## ASSIGNMENT
Copy out, unchanged, the entries below from the "Given: Click info" line to the final line. Omit pictures.

## SOURCE MATERIAL
[Start of section]

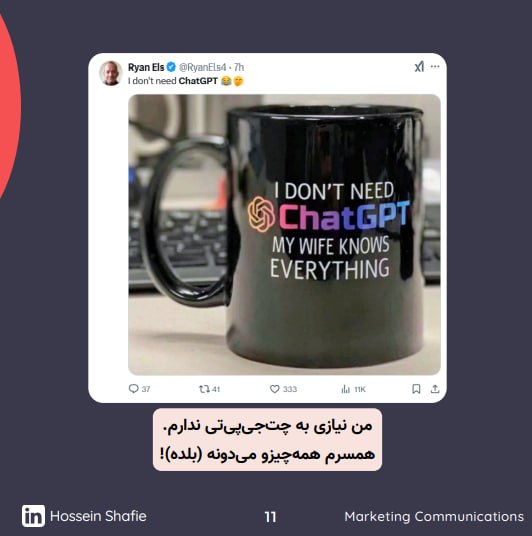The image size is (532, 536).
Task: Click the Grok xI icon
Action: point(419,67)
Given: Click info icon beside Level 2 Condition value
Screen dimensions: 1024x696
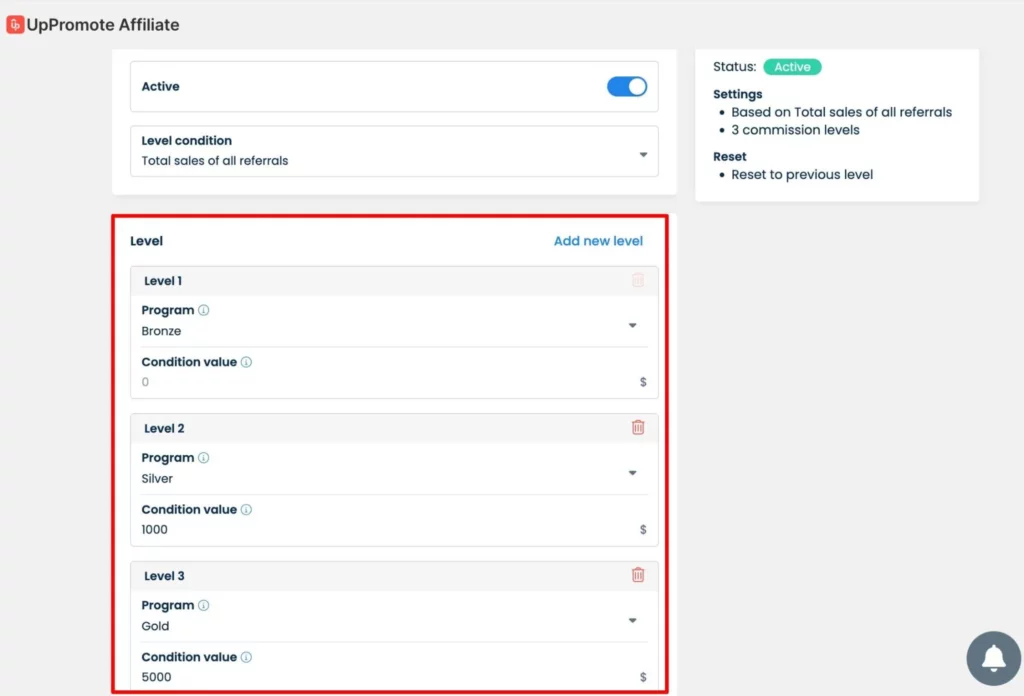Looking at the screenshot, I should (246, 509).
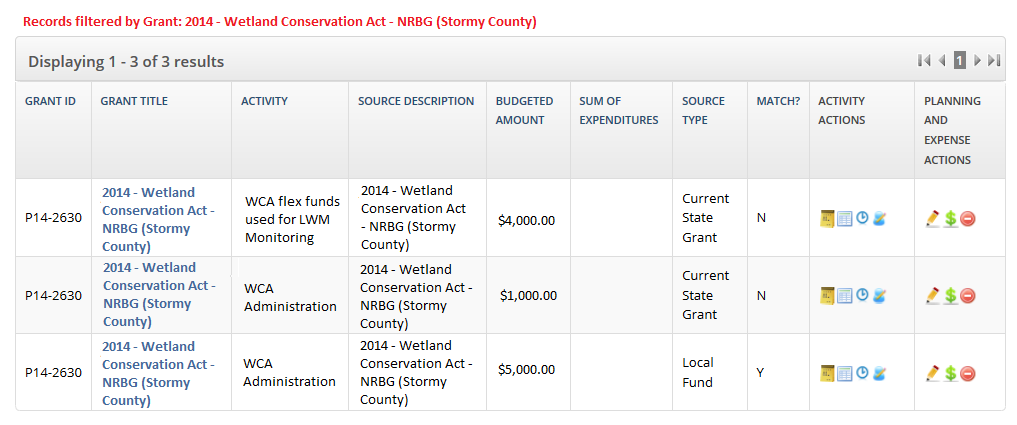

[End of section]

## TASK SOLUTION
Given: Click info icon beside Level 2 Condition value
Screen dimensions: 1024x696
Looking at the screenshot, I should (246, 509).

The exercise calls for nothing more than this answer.